== Segment start ==

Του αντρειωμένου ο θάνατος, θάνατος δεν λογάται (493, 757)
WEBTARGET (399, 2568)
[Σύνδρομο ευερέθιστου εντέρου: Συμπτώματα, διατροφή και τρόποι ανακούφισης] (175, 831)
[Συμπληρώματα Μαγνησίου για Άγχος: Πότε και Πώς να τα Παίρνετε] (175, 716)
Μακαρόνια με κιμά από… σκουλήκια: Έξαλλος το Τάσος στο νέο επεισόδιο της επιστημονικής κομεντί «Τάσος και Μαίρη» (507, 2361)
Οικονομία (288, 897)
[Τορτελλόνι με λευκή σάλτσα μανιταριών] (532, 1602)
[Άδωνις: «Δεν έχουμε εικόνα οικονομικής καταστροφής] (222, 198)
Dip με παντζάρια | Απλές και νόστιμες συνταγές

== Segment end ==

● **Your assignment**: What is needed is an exact repetition of all the entries above.

● **Your solution**:
Του αντρειωμένου ο θάνατος, θάνατος δεν λογάται (493, 757)
WEBTARGET (399, 2568)
[Σύνδρομο ευερέθιστου εντέρου: Συμπτώματα, διατροφή και τρόποι ανακούφισης] (175, 831)
[Συμπληρώματα Μαγνησίου για Άγχος: Πότε και Πώς να τα Παίρνετε] (175, 716)
Μακαρόνια με κιμά από… σκουλήκια: Έξαλλος το Τάσος στο νέο επεισόδιο της επιστημονικής κομεντί «Τάσος και Μαίρη» (507, 2361)
Οικονομία (288, 897)
[Τορτελλόνι με λευκή σάλτσα μανιταριών] (532, 1602)
[Άδωνις: «Δεν έχουμε εικόνα οικονομικής καταστροφής] (222, 198)
Dip με παντζάρια | Απλές και νόστιμες συνταγές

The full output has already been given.